Google has transitioned its Gemini 2.5 Pro large language model into public preview, allowing broader access for developers via Google AI Studio and the Gemini API.
Highlights
The move follows its initial launch in March, which offered experimental access under limited usage caps. In response to growing demand, Google has raised rate limits and introduced a two-tier pricing structure designed to offer competitive rates within the AI model market.
With expanded access, developers can now integrate Gemini 2.5 Pro into their applications more freely using Google AI Studio.
While the model is not yet available on Vertex AI, Google has confirmed that integration is planned for the near future. The public preview reflects a shift from early experimental stages toward wider adoption, driven by strong interest from the development community.
The pricing model is structured in two tiers based on token usage.
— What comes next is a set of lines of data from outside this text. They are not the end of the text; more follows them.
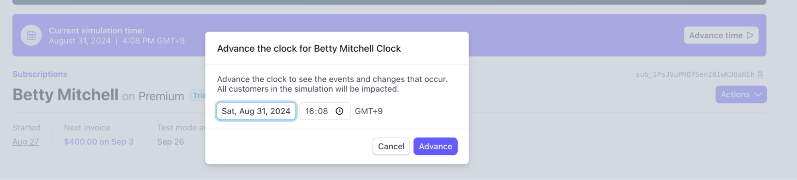The width and height of the screenshot is (797, 180).
Task: Open the date picker showing Sat, Aug 31, 2024
Action: point(256,111)

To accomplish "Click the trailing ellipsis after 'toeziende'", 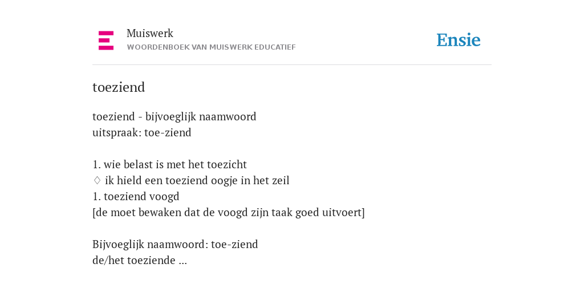I will (183, 262).
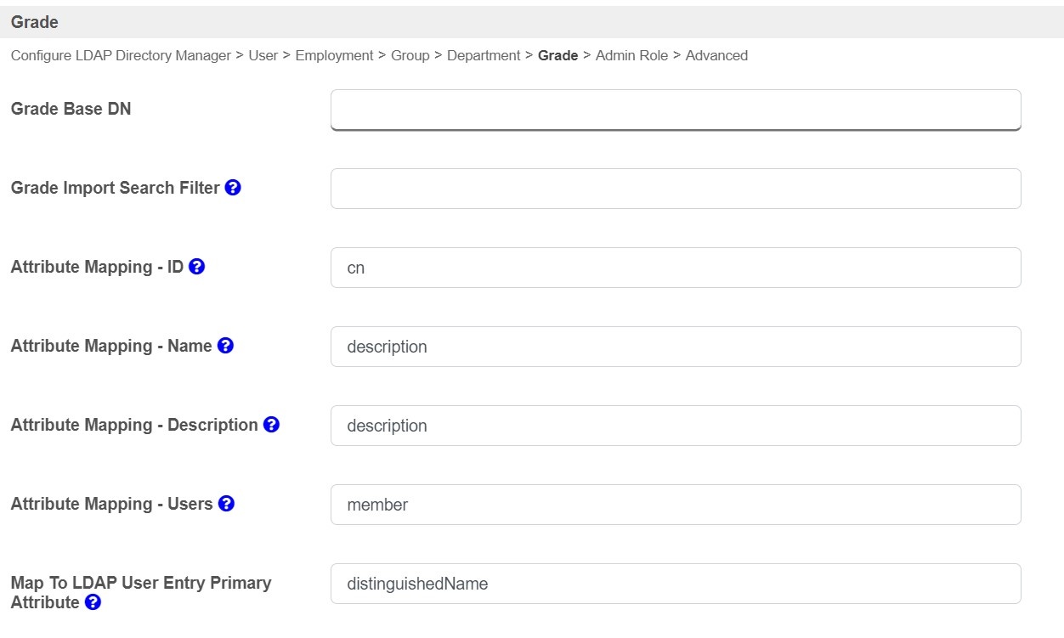Open the Admin Role step

click(631, 56)
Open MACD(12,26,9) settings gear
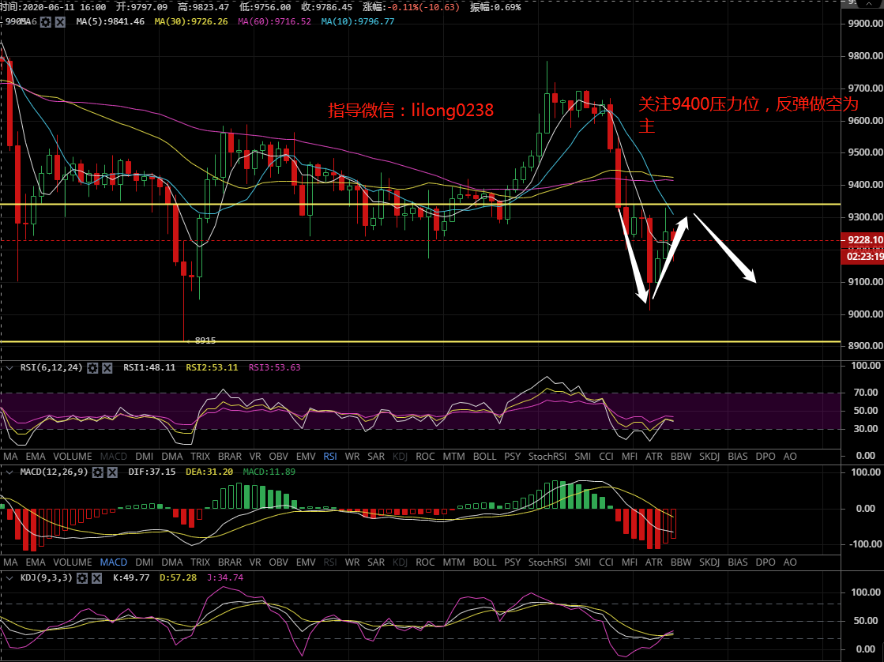Image resolution: width=884 pixels, height=662 pixels. (x=97, y=472)
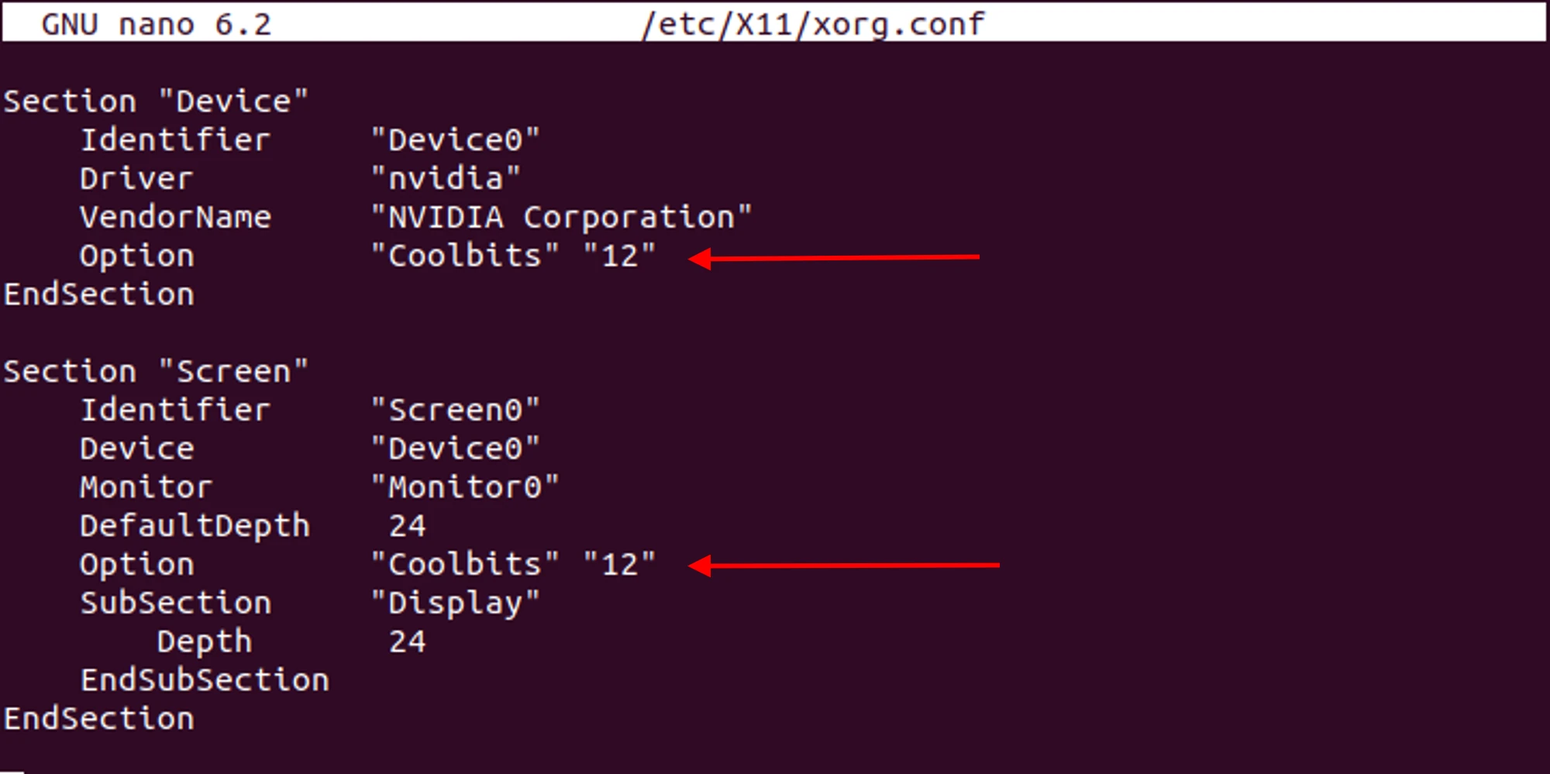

For usage under 200,000 tokens, the cost is $1.25 per million input tokens and $10 per million output tokens.
This includes input across multiple formats, such as text, images, audio, and video. For usage beyond that threshold, pricing increases to $2.50 per million input tokens and $15 per million output tokens.
Google continues to offer free access to an experimental version of Gemini with reduced rate limits.
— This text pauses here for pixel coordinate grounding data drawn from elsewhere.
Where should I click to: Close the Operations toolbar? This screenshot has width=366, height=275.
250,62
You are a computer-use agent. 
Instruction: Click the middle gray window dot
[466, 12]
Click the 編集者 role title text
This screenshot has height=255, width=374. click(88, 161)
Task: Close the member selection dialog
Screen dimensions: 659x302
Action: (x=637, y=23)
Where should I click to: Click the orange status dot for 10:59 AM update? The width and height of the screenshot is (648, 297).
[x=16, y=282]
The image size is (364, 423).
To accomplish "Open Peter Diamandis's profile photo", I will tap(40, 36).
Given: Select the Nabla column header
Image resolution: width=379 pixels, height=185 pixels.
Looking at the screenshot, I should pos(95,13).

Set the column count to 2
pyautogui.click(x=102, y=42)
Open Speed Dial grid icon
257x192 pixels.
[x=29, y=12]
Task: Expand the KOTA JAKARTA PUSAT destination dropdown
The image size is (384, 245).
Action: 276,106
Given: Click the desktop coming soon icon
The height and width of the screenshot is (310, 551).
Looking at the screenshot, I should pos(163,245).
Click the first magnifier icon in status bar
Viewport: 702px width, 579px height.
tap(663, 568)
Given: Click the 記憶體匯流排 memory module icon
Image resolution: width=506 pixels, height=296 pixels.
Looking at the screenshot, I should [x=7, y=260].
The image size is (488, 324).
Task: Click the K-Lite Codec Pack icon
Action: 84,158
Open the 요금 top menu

Google states that its pricing remains competitive compared to other models in the industry. For instance, Anthropic’s Claude 3.5 Sonnet is priced at $3 per million input tokens and $15 per million output tokens.
OpenAI’s o1 model costs $15 per million input tokens and $60 per million output tokens, although discounts are available for cached inputs, reducing that figure to $7.50. By contrast, Gemini 2.5 Pro maintains lower pricing across its tiers.
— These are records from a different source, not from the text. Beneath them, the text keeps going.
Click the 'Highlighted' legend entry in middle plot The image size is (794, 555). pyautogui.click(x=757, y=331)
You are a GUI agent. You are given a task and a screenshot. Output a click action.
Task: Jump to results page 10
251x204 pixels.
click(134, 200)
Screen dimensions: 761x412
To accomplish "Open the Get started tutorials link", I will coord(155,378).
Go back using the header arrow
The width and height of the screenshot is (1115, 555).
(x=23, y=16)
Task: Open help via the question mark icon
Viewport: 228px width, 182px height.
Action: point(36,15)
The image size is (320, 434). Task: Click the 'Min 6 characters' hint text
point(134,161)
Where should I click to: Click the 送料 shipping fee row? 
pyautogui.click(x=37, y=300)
Model | Input Token Cost (per 1M tokens) |
Output Token Cost (per 1M tokens) |
Free Tier | Notes |
---|---|---|---|---|
Gemini 2.5 Pro | $1.25 (first 200k) $2.50 (after) |
$10.00 (first 200k) $15.00 (after) |
Yes (limited rate) | Includes multi-modal inputs (text, image, audio, video) |
Claude 3.5 Sonnet | $3.00 | $15.00 | No | Flat pricing across usage |
OpenAI o1 (GPT-4-turbo) | $15.00 ($7.50 cached) |
$60.00 | No | Discounted cached input tokens |
While Gemini 2.5 Pro is described as Google’s most advanced model to date, the company has not disclosed specific architectural changes or performance enhancements over earlier versions.
Nonetheless, the broader rollout and relatively accessible pricing indicate Google’s intention to encourage widespread use among developers and organizations incorporating generative AI into their operations.
Enhanced Reasoning and Multimodal Capabilities
Gemini 2.5 Pro includes improved reasoning abilities, enabling it to break down complex tasks into logical steps before responding.
This methodical approach contributes to higher accuracy, particularly in domains such as mathematics, science, and programming.
Its built-in multimodal support allows it to interpret and analyze text, audio, image, and video inputs, offering robust functionality for use cases that span diverse media formats.
Support for Large Contexts
One of the model’s key features is its extended context window, currently supporting up to 1 million tokens, with future plans to double this to 2 million.
This enhancement enables the model to process substantial amounts of information, such as entire codebases or long-form documents, supporting more detailed and context-aware responses.
Benchmark Performance
Gemini 2.5 Pro has shown strong results in industry evaluations. It leads the LMArena leaderboard by a wide margin and scored highly on standardized benchmarks, achieving 86.7% on the AIME 2025 and 84.0% on the GPQA Diamond benchmark.
These outcomes reflect its capabilities in handling complex reasoning and problem-solving tasks.
Developer Access and Integration
Currently accessible via Google AI Studio and the Gemini app for Advanced users, Gemini 2.5 Pro will soon be integrated into Vertex AI.
The staged rollout is designed to provide flexible access for both individual developers and enterprise users aiming to incorporate generative AI into their products and workflows.